Green’s favorite IWW song, “The Dehorn Song,” is a great example of how the IWW songwriters used humor to defy tradition, even their own. A cautionary tale about the debilitating effects of alcohol on workers, the chorus of “The Dehorn Song” goes: “Oh dehorn, why don’t you get wise, / And quit the booze and organize? / A sober mind will win the day, / The One Big Union will show the way.” While this song is related to the IWW’s practice of shutting down saloons during a strike to keep workers focused, it is also a parody of the “Red Flag,” a near-religious hymn among radical circles and the first song printed in the original edition of the Little Red Songbook. According to Green, “The ‘Dehorn Song’ shows the ability of the IWW to poke fun at its own music.”
“The Dehorn Song” is one of the many songs and poems written by IWW members that never appeared in any edition of the Little Red Songbook. Green and his co-editors gathered many of these songs and poems and included them alongside the one hundred and ninety “official” songs. Among the re-discovered selections are the songs and poems of women Wobblies, such as “The Maid’s Defiance” by Jane Street and “Revolution” by Laura Payne Emerson. These forgotten tunes beg the question of how the editors chose which songs to include—a question that will hopefully peak the interest of future scholars.
The material in The Big Red Songbook illustrates the challenges in researching working class history and art. The IWW was firmly opposed to the cult of personality that developed in other trade unions and radical organizations.
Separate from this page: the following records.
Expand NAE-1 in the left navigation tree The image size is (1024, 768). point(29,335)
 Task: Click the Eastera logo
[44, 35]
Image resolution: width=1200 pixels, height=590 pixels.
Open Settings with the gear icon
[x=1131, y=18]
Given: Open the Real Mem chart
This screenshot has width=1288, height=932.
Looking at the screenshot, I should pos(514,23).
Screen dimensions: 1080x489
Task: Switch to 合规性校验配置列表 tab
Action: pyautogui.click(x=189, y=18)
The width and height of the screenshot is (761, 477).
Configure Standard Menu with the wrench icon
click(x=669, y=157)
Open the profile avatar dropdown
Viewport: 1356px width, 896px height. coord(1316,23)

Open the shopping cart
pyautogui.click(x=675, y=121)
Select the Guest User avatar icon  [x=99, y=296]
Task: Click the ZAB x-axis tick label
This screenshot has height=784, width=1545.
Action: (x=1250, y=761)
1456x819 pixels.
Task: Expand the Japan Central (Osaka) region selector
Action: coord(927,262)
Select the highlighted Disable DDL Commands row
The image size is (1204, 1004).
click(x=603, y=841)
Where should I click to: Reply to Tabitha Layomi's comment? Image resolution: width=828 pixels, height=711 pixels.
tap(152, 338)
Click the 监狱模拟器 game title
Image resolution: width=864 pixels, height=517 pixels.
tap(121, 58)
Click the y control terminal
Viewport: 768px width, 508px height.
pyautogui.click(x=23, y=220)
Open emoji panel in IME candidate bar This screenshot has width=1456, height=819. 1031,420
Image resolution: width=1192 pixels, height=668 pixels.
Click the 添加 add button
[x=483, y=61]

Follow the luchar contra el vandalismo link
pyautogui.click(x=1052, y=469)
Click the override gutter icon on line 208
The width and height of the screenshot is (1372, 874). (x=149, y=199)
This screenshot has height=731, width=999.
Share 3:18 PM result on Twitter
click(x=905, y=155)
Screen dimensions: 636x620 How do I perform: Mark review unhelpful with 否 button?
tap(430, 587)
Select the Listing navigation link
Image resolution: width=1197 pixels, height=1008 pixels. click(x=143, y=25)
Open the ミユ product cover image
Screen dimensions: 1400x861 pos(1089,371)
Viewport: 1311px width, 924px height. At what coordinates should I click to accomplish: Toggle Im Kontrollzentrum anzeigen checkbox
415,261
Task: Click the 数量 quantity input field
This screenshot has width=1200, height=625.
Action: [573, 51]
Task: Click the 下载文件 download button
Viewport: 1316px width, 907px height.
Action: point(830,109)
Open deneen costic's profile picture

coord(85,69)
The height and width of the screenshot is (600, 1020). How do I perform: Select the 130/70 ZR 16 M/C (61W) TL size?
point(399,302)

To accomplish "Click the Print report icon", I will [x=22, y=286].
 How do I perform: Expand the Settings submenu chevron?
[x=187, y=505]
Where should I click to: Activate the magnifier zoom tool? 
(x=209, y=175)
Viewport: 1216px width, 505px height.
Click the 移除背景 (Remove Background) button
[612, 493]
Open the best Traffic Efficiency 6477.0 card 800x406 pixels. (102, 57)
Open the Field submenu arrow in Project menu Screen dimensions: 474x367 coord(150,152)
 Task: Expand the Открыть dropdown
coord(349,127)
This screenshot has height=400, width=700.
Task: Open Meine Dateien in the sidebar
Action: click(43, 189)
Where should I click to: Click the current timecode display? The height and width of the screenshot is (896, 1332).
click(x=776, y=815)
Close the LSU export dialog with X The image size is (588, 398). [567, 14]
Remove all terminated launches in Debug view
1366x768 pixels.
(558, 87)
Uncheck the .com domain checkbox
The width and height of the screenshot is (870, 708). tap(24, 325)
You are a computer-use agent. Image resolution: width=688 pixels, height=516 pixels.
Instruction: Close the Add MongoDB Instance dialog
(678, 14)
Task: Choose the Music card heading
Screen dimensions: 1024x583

Many of the songwriters signed their work with pseudonyms or just used last names, and many of the songs extol the virtues of the One Big Union while rarely mentioning specific trades. “Lots of these songs,” Green told me, “don’t include references that folklorists usually look for to trace back the history of a song.” Despite the challenges, The Big Red Songbook provides a well-documented text for future scholars who find themselves drawn to these compelling songs and want to keep the search for more lost Wobbly tunes alive.
So how can we keep these wonderful songs alive in the twenty-first century? According to Green, “There’s a need for a good historical album that demonstrates how Wobbly songs sounded when they were first sung.” Listeners today are familiar with the folk revival interpretations of classic IWW songs, but Green noted that they would have been played and sung in a variety of ways, depending on the instruments used and the regional backgrounds of the performers. What did the IWW songs sound like being sung by loggers in the Pacific Northwest, harvest hands in the Midwest, or immigrant workers in New York? Green believes that—with the help of modern recording technology—someone could produce an album that not only authentically recreates the sounds of the early twentieth century, but also shows the evolution of IWW songs over time. As we ended our conversation, Green left me with his most important piece of advice. “Keep singing,” he said.
For generations, many of the songs in The Big Red Songbook have been sung on picket lines, in the fields, and on the shop floor. Green and his co-editors have done all of us in the labor movement a huge service by collecting, researching, and publishing these songs. The next step is up to us!